US 12,260,370 B1
System to predict service level failure in supply chains
Gabrielle Gauthier Melancon, Montréal (CA); Philippe Grangier, Montréal (CA); Eric Prescott-Gagnon, Montréal (CA); and Emmanuel Sabourin, Uden (NL)
Assigned to Blue Yonder Group, Inc., Scottsdale, AZ (US)
Filed by JDA Software Group, Inc., Scottsdale, AZ (US)
Filed on Nov. 16, 2018, as Appl. No. 16/193,547.
Int. Cl. G06Q 10/083 (2024.01); G06F 17/18 (2006.01); G06N 20/00 (2019.01); G06Q 10/0635 (2023.01)

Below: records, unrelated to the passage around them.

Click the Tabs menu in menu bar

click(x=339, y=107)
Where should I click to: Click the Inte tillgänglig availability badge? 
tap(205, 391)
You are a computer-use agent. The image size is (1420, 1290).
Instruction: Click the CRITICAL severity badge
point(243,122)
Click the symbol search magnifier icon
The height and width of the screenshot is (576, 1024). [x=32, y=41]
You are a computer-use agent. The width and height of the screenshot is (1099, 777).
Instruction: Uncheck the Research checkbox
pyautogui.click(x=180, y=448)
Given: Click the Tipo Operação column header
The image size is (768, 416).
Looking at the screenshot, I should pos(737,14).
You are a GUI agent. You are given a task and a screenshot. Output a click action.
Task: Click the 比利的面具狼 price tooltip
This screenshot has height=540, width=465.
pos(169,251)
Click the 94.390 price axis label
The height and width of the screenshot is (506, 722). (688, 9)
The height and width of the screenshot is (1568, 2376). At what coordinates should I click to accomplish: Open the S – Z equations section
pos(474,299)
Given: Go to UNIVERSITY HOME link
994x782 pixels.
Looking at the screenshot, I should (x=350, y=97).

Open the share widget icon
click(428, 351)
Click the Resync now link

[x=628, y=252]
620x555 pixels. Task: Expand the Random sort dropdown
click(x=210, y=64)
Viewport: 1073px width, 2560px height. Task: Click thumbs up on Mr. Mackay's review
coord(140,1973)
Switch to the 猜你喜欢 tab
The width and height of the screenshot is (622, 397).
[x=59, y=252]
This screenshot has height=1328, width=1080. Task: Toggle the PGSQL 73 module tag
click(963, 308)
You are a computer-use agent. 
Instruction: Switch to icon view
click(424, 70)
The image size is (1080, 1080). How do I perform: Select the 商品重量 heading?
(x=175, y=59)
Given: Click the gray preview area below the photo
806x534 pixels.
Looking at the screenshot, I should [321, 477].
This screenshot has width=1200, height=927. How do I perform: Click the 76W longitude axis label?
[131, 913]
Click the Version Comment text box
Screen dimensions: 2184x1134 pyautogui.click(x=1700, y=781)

CPC G06Q 10/0838 (2013.01) [G06F 17/18 (2013.01); G06N 20/00 (2019.01); G06Q 10/0635 (2013.01)] 20 Claims
OG exemplary drawing
 
1. A low-touch centralized system to predict service failure in the supply chain using machine learning, comprising:
a server comprising a processor and a memory, the server configured to:
receive only historical supply chain data from an archiving system, the archiving system storing historical supply chain data from a supply chain network comprising one or more supply chain entities, wherein the one or more supply chain entities store one or more items at one or more stocking locations;
aggregate the historical supply chain data to a certain granularity level during a training phase of a gradient boosted trees machine learning model, wherein the aggregated historical supply chain data comprises a sample;
train the gradient boosted trees machine learning model using the sample;
predict one or more supply chain failures during a prediction period by applying a prediction model to a sample of historical supply chain data comprising a sample period earlier than the prediction period; each of the one or more predicted supply chain failures associated with at least one item of the one or more items and at least one stocking location of the one or more stocking locations during a prediction period, wherein the prediction model comprises the gradient boosted trees machine learning model;
calculate an occurrence risk score for at least one of the one or more predicted supply chain failures, the occurrence risk score indicating a possibility that the at least one of the one or more predicted supply chain failures will occur;
determine precision and recall measurements for the prediction model;
determine whether to retrain the gradient boosted trees machine learning model;
calculate a magnitude and a direction of an effect one or more prediction features have on the occurrence risk score;
generate one or more alerts for the one or more supply chain events, each of the one or more alerts representing an output value whose metrics indicate a threshold of greater than 50% chance of occurring associated with at least one alert supply chain event of the one or more supply chain events, the one or more alerts comprising at least one alert item and at least one alert stocking location, the at least one alert item identifying the at least one item of the at least one alert supply chain event and the at least one alert stocking location identifying the at least one stocking location of the at least one alert supply chain event;
provide one or more tools for initiating one or more corrective actions to be undertaken in order to resolve one or more underlying causes of the at least one alert supply chain event; and
initiate the one or more corrective actions by instructing automated machinery to produce one or more products based, at least in part, on the one or more predicted supply chain failures.